THE BASIS POINT

Advance 4Q GDP -3.8%, Next Update February 27

 

Advance 4Q2008 GDP came in today at -3.8%. This is the first reading for the period, with the preliminary reading coming February 27 and the final reading in late March. Back in December, analysts called for -6% GDP for 4Q2008 and as recently as this week called for -5.5%. This -3.8% number is more favorable than estimates but it’s far from final. This is the slowest quarterly pace of inflation since 1982, back when average unemployment was 9.7% (vs. 7.2% as of December 2008) and Michael Jackson’s Thriller was released—and went on to become the biggest selling album in history.

As of December 23, 2008, -0.5% GDP was the largest quarterly decline since the tail end of the last recession in 2001. Six days after that release, the NBER declared a recession has been in effect since December 2007. They took pains to counter the popular definition of recession as two consecutive quarters of negative GDP growth, saying that they look at many factors in addition to GDP. GDP growth for the previous four quarters have all been revised downward after their initial readings, and final GDP growth figures for the past four quarters (as well as advance 4Q2008) and GDP press release highlights are below.

4Q2007: -0.2% (final)
1Q2008: +0.9% (final)
2Q2008: 2.8% (final)
3Q2008: -0.5% (final)
4Q2008: -3.8 (preliminary)

The decrease in real GDP in the fourth quarter primarily reflected negative contributions from exports, personal consumption expenditures, equipment and software, and residential fixed investment that were partly offset by positive contributions from private inventory investment and federal government spending. Imports, which are a subtraction in the calculation of GDP, decreased.

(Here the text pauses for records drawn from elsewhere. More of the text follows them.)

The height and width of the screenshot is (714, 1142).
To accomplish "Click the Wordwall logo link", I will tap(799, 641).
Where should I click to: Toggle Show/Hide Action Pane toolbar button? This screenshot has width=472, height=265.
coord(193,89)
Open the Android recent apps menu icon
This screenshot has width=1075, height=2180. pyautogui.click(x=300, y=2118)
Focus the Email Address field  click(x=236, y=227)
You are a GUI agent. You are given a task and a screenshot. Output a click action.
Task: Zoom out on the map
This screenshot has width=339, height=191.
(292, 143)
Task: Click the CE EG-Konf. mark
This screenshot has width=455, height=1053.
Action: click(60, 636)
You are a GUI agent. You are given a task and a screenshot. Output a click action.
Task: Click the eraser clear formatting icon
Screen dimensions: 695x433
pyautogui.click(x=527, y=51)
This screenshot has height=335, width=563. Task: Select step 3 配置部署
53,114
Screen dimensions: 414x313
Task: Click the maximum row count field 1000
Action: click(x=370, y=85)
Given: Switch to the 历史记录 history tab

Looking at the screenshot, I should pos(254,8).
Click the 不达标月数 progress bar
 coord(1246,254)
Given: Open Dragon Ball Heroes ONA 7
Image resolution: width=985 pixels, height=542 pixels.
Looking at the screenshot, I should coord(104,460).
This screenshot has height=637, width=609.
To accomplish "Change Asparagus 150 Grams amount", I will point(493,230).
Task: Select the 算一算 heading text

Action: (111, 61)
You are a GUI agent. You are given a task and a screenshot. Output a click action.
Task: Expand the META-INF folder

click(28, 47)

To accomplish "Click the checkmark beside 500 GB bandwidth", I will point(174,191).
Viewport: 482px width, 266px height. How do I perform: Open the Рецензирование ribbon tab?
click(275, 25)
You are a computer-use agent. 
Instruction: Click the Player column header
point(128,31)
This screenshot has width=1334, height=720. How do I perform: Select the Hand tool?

Most of the major components contributed to the much larger decrease in real GDP in the fourth quarter than in the third. The largest contributors were a downturn in exports and a much larger
decrease in equipment and software. The most notable offset was a much larger decrease in imports.

Final sales of computers subtracted less than 0.01 percentage point from the change in real GDP after subtracting 0.01 percentage point from the third-quarter change. Motor vehicle output subtracted
2.04 percentage points from the fourth-quarter change in real GDP after contributing 0.16 percentage point to the third-quarter change.
Real GDP increased 1.3 percent in 2008 (that is, from the 2007 annual level to the 2008 annual level), compared with an increase of 2.0 percent in 2007.

The major contributors to the increase in real GDP in 2008 were exports, personal consumption expenditures (PCE) for services, federal government spending, nonresidential structures, and state and
local government spending. These were partly offset by residential fixed investment, PCE for goods, equipment and software, and private inventory investment. Imports, which are a subtraction in the calculation of GDP, decreased. The deceleration in real GDP primarily reflected a sharp deceleration in PCE, a downturn in equipment and software, and decelerations in exports and in state and local government spending that were partly offset by a sharp downturn in imports, an acceleration in federal government spending, and a smaller decrease in private inventory investment.